Last Updated on 19 August 2021 by Herman Tan Manado
Surat Bukti Kewarganegaraan Republik Indonesia (SBKRI) merupakan sebuah surat yang isinya menyatakan bahwa yang bersangkutan sudah warga Indonesia. Akan tetapi, surat ini hanya diberikan kepada seseorang yang terlahir sebagai warga keturunan, khususnya keturunan Tionghoa.
Di era orde baru Soeharto, SBKRI ini merupakan salah satu persyaratan yang wajib dipenuhi, untuk mempermudah masyarakat Tionghoa dalam mengurus berbagai keperluan dokumen, salah satunya adalah untuk mengurus KTP.
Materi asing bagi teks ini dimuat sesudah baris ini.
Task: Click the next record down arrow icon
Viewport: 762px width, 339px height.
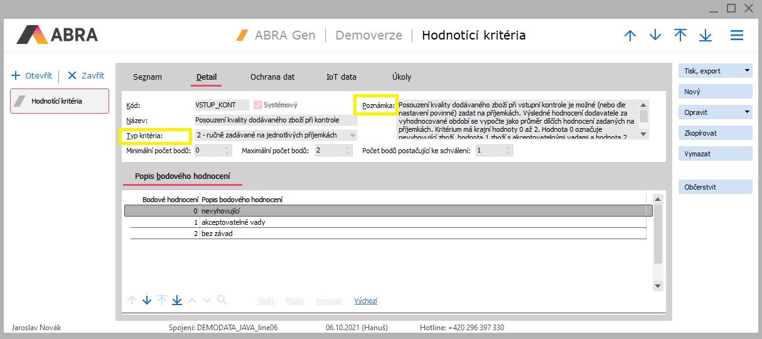Action: [x=655, y=36]
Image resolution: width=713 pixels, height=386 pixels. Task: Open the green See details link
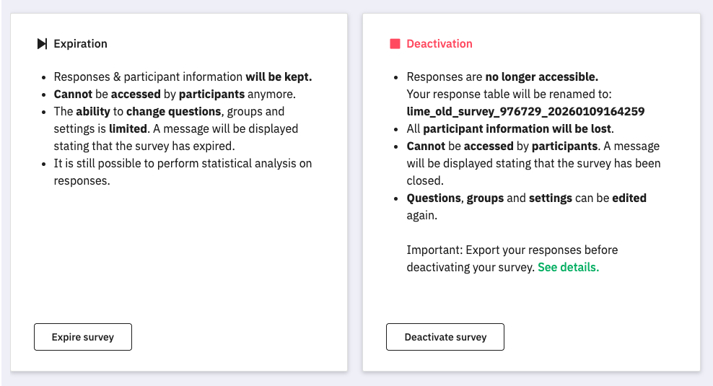point(568,267)
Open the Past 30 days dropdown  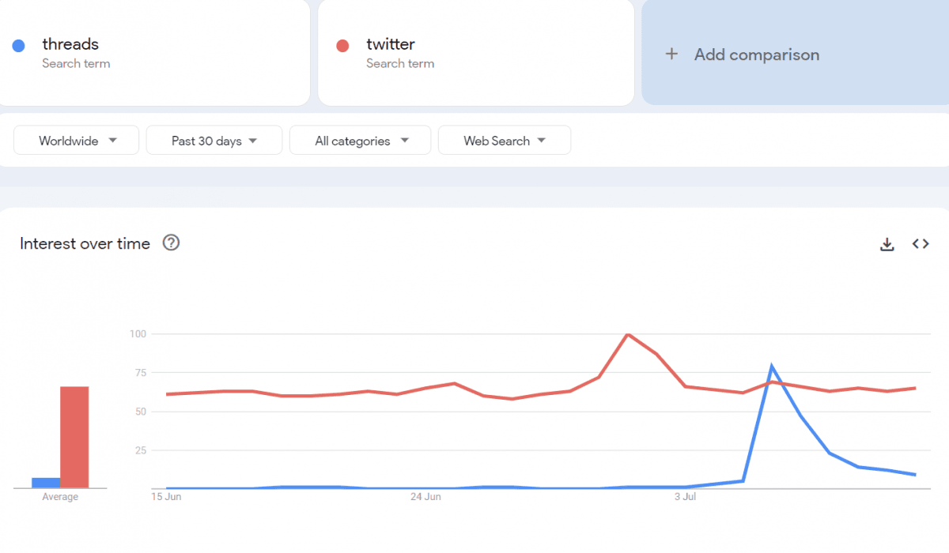click(x=214, y=141)
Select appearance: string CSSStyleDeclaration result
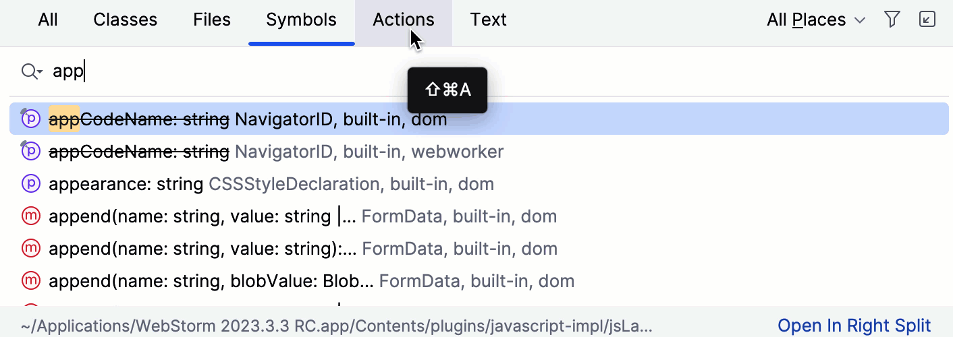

Selain itu, SBKRI juga digunakan untuk mengurus permohonan paspor, memasuki dunia pendidikan, pendaftaran pemilu, menikah, dan bahkan untuk mengurus keperluan meninggal dunia sekalipun. Namun, banyak yang menganggap bahwa penerapan SBKRI tersebut sebagai tindakan diskriminatif.
Di era reformasi, SBKRI sudah resmi dihapuskan. Meski begitu, masih ada saja oknum di Dirjen Imigrasi yang masih meminta SBKRI ini, meski orang Tionghoa tersebut sudah memiliki KTP elektronik.
Bahkan di tahun 2000-an, masih terdapat beberapa warga Tionghoa yang kerap dikerjai petugas imigrasi. Mereka kerap disuruh untuk menyanyikan lagu Indonesia Raya, atau menghapalkan Pancasila, bahkan ditanya persoalan2 cina. Kalau tidak, paspornya tidak akan dikeluarkan.
A. Sejarah SBKRI
Dasar hukum penerapan kebijakan SBKRI adalah UU. No 62 tahun 1958 mengenai Kewarganegaraan Republik Indonesia, yang pada waktu itu dikeluarkan dan diresmikan oleh Menteri Kehakiman G.A Maengkom, yang sudah mendapatkan tanda tangan Presiden Soekarno.
Salah satu alasan mengapa pemerintah menerapkan SBKRI adalah berdasarkan klaim dari presiden Tiongkok kala itu, Mao Zedong, yang pernah mengatakan bahwa jika seluruh keturunan Tionghoa yang ada di dunia, termasuk yang ada di Indonesia, masih merupakan Warna Negara Tiongkok juga.
Hal ini didasarkan asas keturunan darah, atau ius sanguinis. Kemudian, kebijakan tersebut ditindaklanjuti melalui sebuah perjanjian Dwi Kewarganegaraan, antara Republik Indonesia dan Republik Rakyat Tiongkok, yang dilakukan di Bejing, 3 Juni 1955, antara PM Zhou Enlai (周恩来) dan PM Ali Sastroamidjojo pada tahun 1955.
Link : UU No.2 tahun 1958
Perjanjian Dwi Kewarganegaraan Indonesia dan Tiongkok ini tertulis dalam UU No. 2 tahun 1958 (tertanggal 11 Januari 1958), dan mulai diterapkan dengan dikeluarkannya PP No. 20 tahun 1959.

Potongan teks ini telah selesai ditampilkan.